Your instructions
Transcribe every entry exactly; the images stay out.

Listed records
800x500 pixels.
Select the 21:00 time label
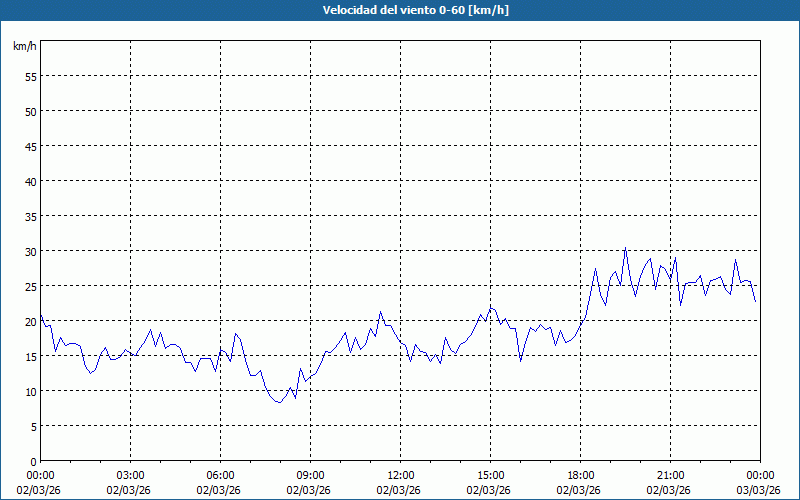670,475
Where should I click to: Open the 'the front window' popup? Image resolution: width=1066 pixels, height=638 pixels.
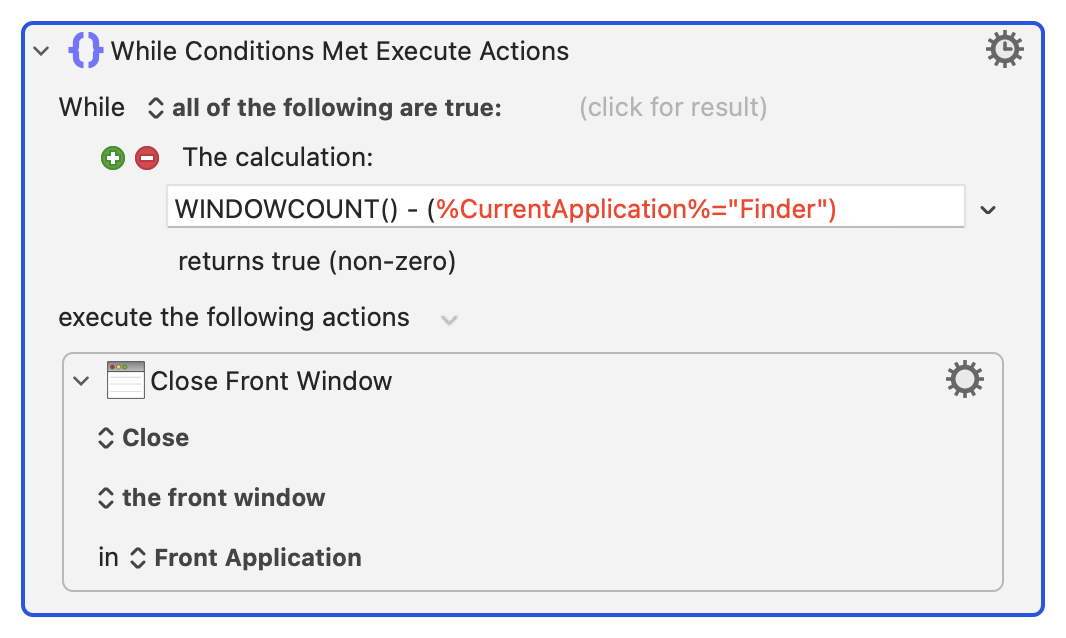pyautogui.click(x=212, y=498)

Solution for this problem
800x500 pixels.
Select the 21:00 time label
670,475
Where should I click to: Open the 'the front window' popup? Image resolution: width=1066 pixels, height=638 pixels.
pyautogui.click(x=212, y=498)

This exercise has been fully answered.